Église en dialogue avec le monde :
parole et image


Sommaire

Préface
Quittez un monde bon
Vivre la foi dans le siècle

Présence de l’Église au monde

Église en dialogue avec le monde
- Quête du Christ
- Dialoguer aujourd’hui
- Parole et image
  . Dans la Bible
  . Dans le cinéma

Itinérance : une quête du sens

Croire au-delà des perplexités

En écoutant l’Alléluiah d’Hændel




. . . . . . . . - o 0 o - . . . . . . . .

Dans le langage cinématographique


   Pouvons-nous, maintenant, poser la question : existe-t-il une antinomie entre le témoignage biblique et le témoignage cinématographique, tous deux témoignages rendus à l’homme et à l’huma­nité ? Si le cinéma est expression et langage de la réalité humaine, à quelles conditions la parole et l’image cinématographiques peuvent-elles devenir ce témoignage rendu à l’homme comme éléments de dialogue avec la vie ?
   Les réflexions suivantes sont issues de l’étude biblique et théologique des relations entre parole et image ; elles cherchent davantage à susciter des questions, à inspirer une recherche, qu’à fournir des réponses définitives.

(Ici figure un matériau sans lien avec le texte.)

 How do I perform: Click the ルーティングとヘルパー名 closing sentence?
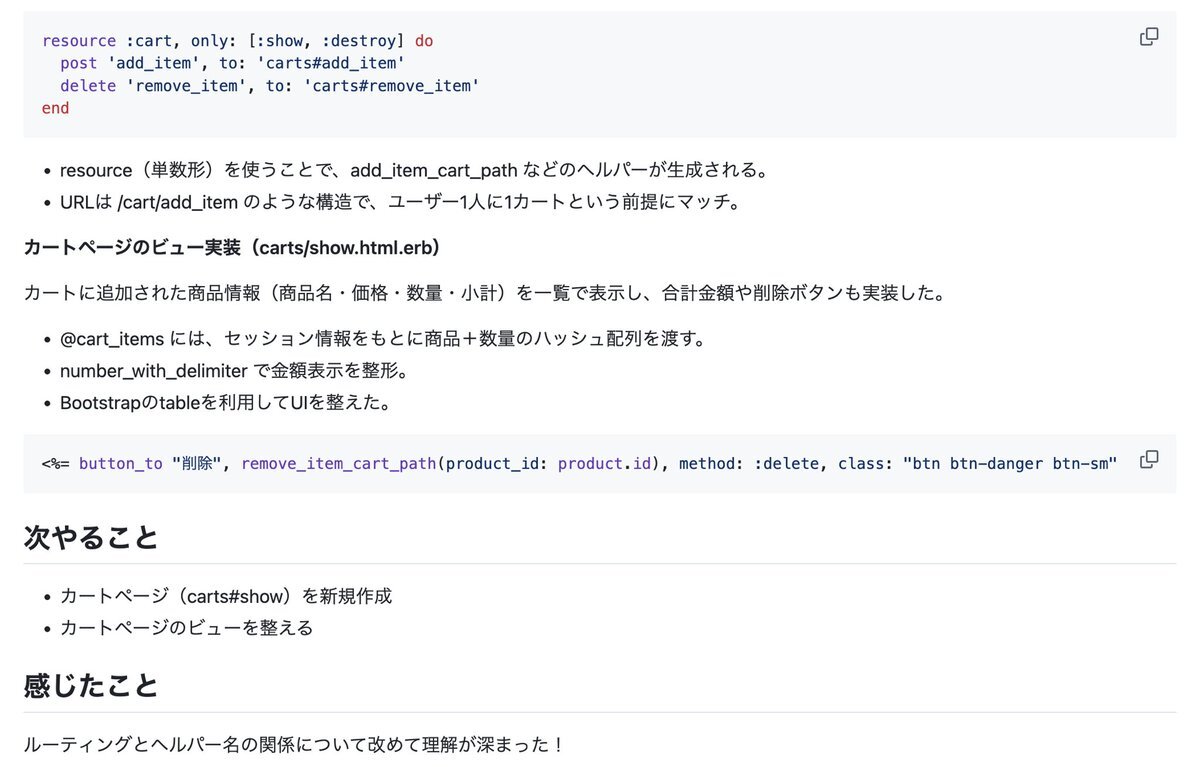pos(295,745)
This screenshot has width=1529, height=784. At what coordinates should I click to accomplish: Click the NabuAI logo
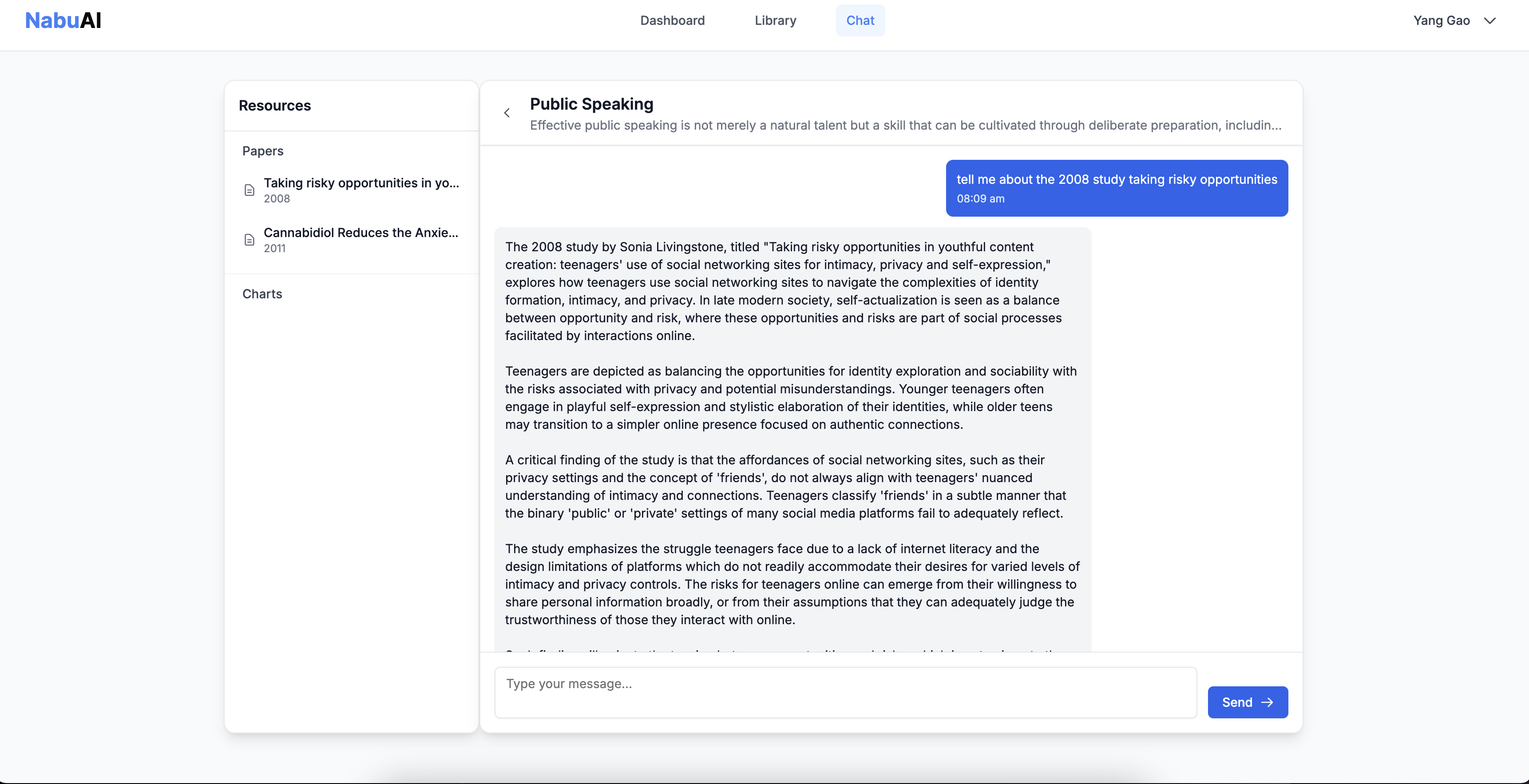coord(63,20)
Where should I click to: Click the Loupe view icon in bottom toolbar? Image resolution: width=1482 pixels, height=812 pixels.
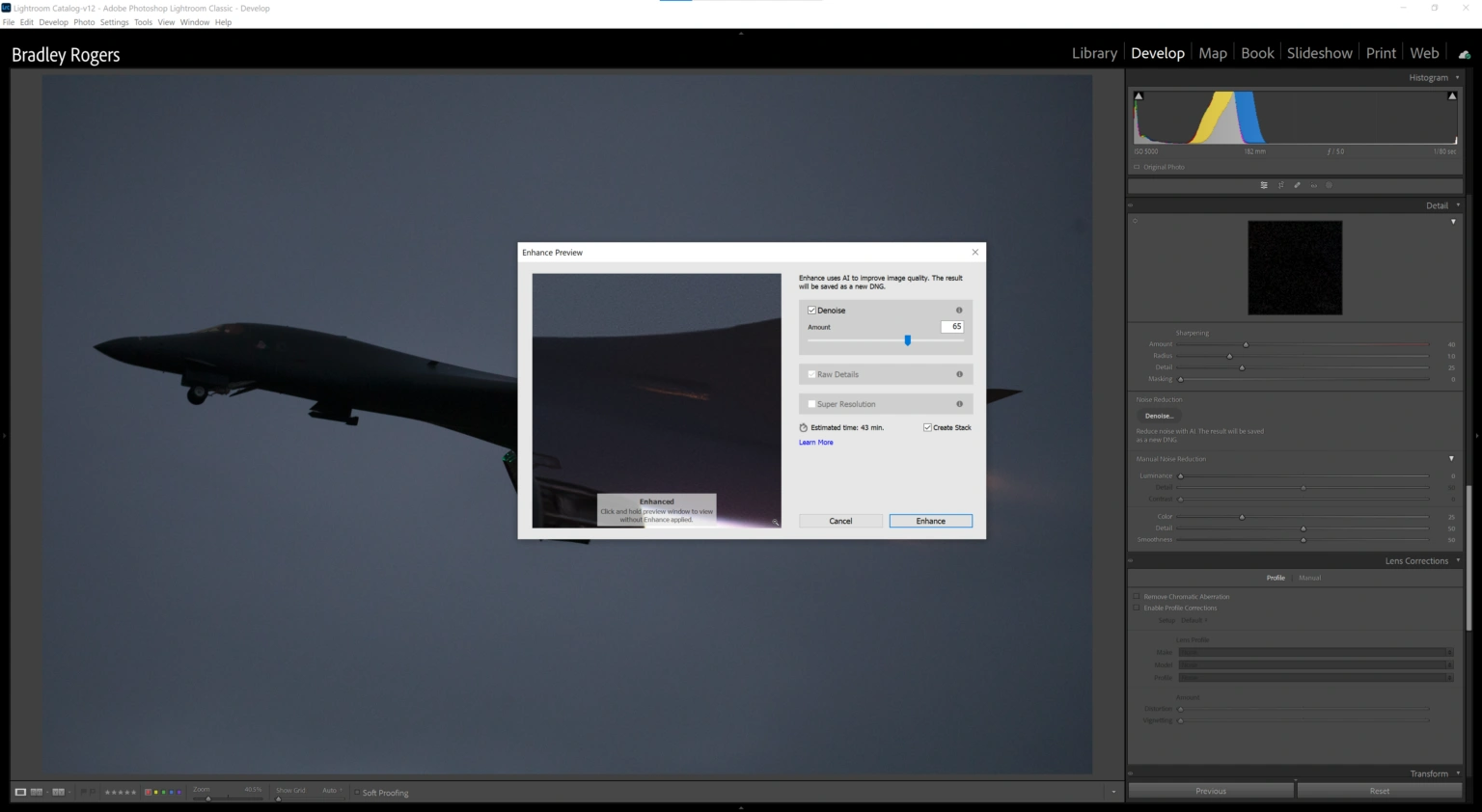(20, 792)
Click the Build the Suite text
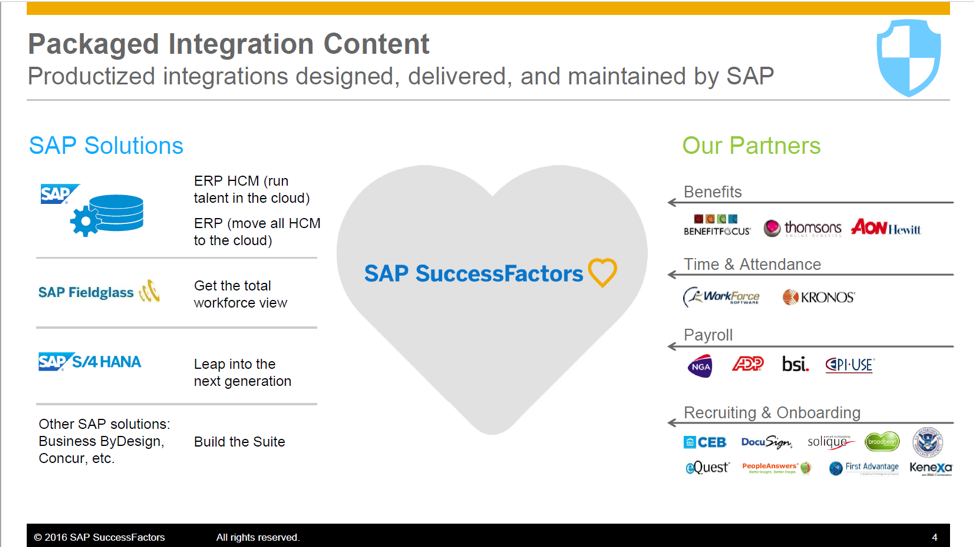 point(239,441)
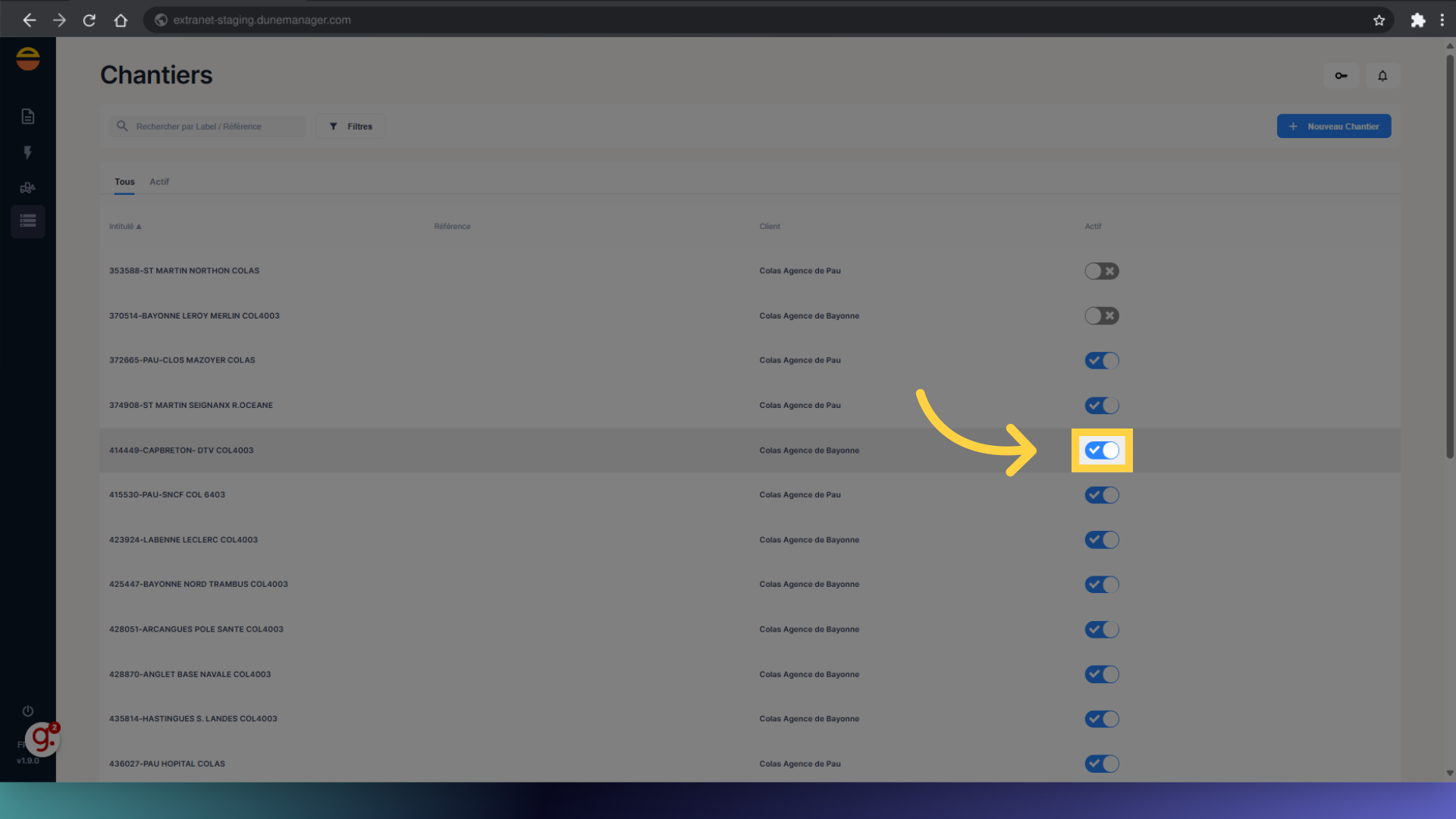Activate the 370514-BAYONNE LEROY MERLIN toggle
1456x819 pixels.
(1101, 315)
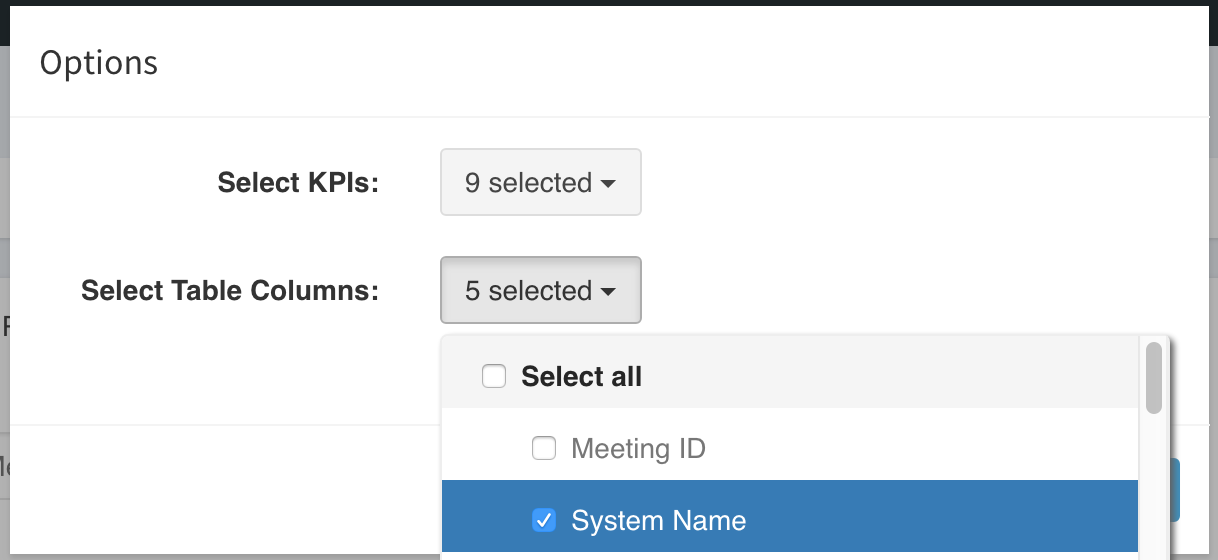Click the dimmed page behind dialog's left edge
1218x560 pixels.
tap(5, 300)
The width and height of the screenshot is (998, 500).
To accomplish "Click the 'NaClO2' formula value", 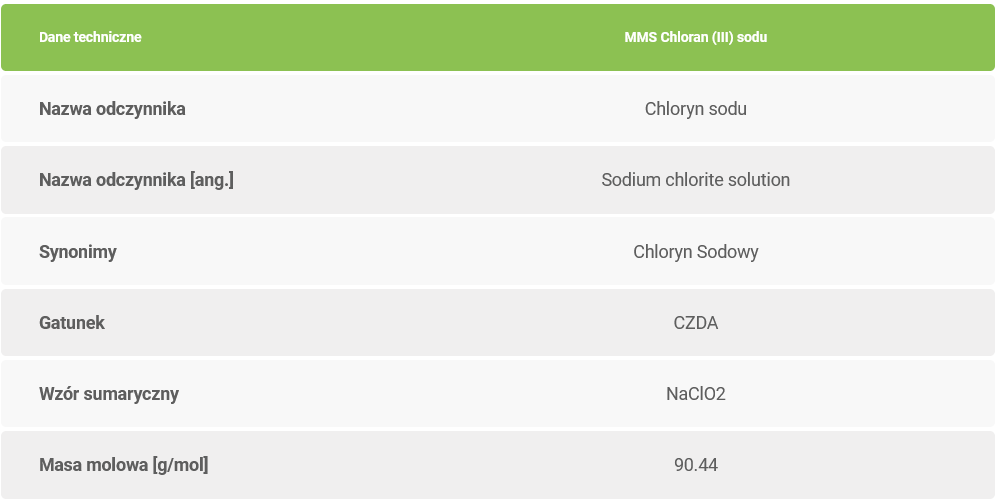I will point(695,394).
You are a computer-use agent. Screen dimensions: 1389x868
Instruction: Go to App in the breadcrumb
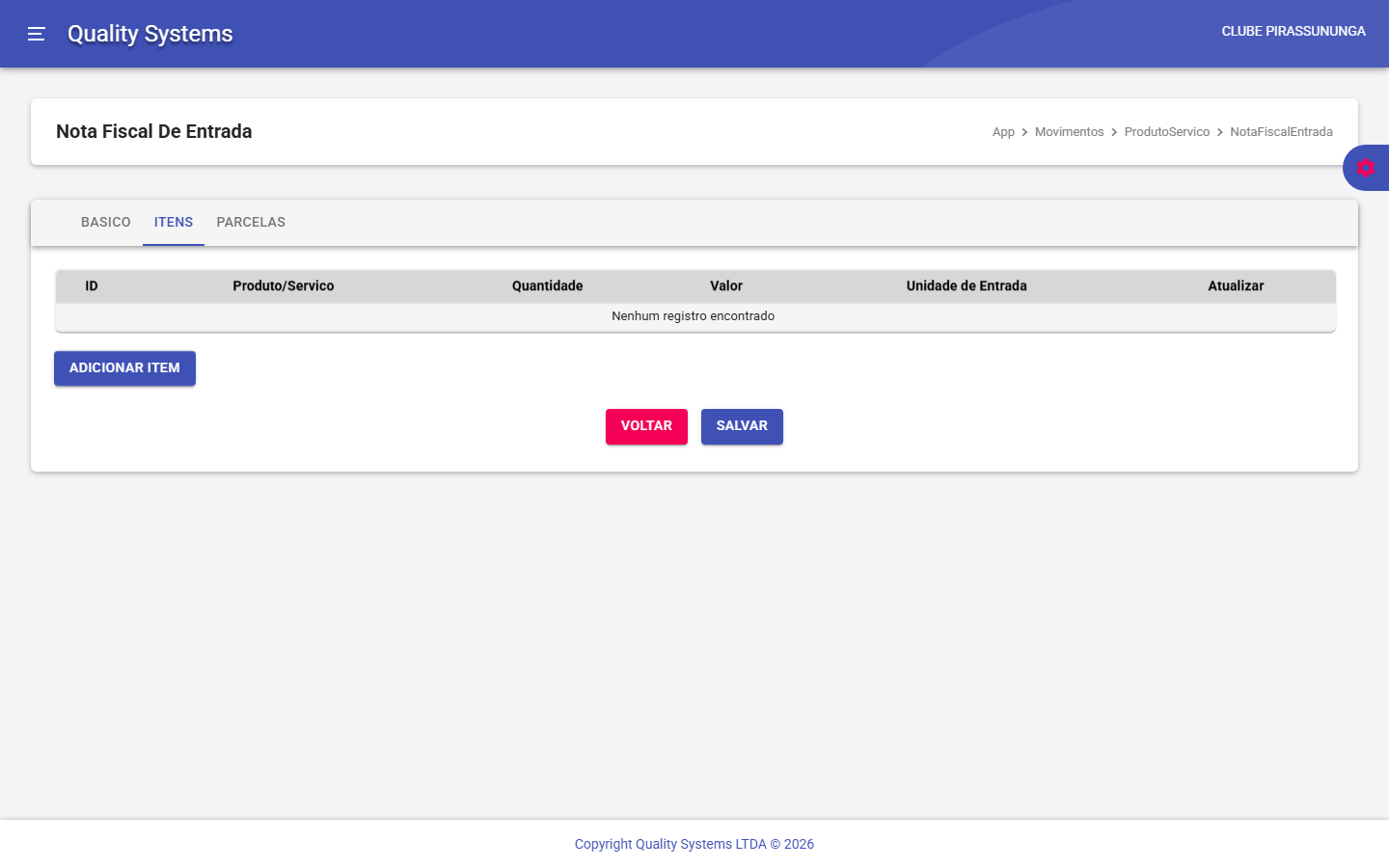1003,132
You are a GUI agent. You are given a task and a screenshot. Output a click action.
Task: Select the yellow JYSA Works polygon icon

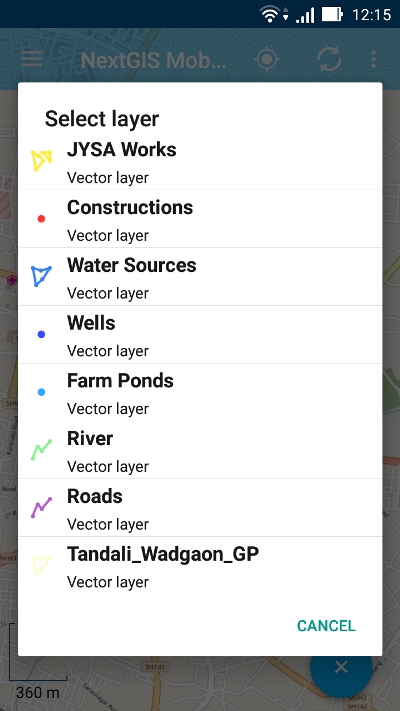pyautogui.click(x=41, y=161)
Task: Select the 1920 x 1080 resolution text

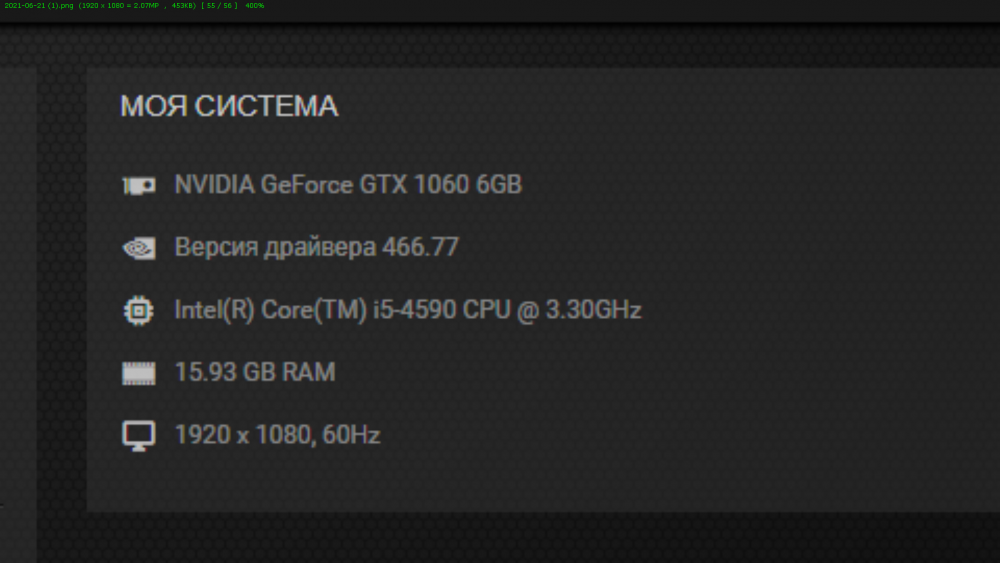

   À partir de l’image, le témoignage biblique suggère un double caractère : elle est objective et communicative. Objective signifie que l’image « colle » à son objet : elle est significative d’une humanité sans aliénation, pleinement elle-même. Peut-on demander en quoi l’image cinémato­graphique est adéquate à son objet ? Quel est donc l’objet que l’image cinématographique a pour mission de révéler ? Pour être authentique, le cinéma ne doit-il pas chercher à saisir l’homme et l’humanité dans toutes leurs dimensions histo­riques ? N’arrive-t-il pas que l’image cinémato­graphique devienne une fuite hors de l’humain ?
   À propos du film Le paradis des hommes, André Bazin a écrit : « " Paradis des hommes " nous suggère de la Polynésie une idée fausse et parfois dérisoire, mais toutes ses images ne mentent pas… En est-il pour autant, je ne dis pas justifié, mais seulement racheté ? Il faur répondre non ! Car s’il est vrai que les Folco Quilici, les Enrico Gras, ont su nous offrir des documents humains et naturels extraordinaires, ils n’en ont en aucune façon le bénéfice moral… Ce sont des pilleurs d’épaves, des trafiquants d’esclaves, des pirates de l’image qui volent au monde ses derniers mystères et le jettent sur le marché. Ils ont organisé à coups de capitaux et de technique la traite de l’exotisme. Or la splendeur d’un document, sa poésie, ne sont pas indépendantes de sa virginité » (1).
   L’image est aussi communicative dans la relation vivante à autrui. Peut-on demander à quelles conditions l’image cinématographique parvient-elle aussi à créer une présence ? Comment lire l’image cinématographique pour que le spectateur ne soit pas conditionné par elle ? En effet, devant l’écran, le spectateur cherche-t-il (mais le peut-il ?) à déchiffrer une image qui l’interpelle pour communiquer avec lui, lui communiquer quelque chose de l’humain ? Au contraire, le spectateur est-il là pour se confondre avec l’image, devenue idole ? Vient-il dans l’attente d’une interpellation attendant sa responsabilité ? Au contraire, assiste-t-il à une projection, à un divertissement, cherchant à travers l’image une projection de lui-même, une autojustification de ses actes et de sa vie ?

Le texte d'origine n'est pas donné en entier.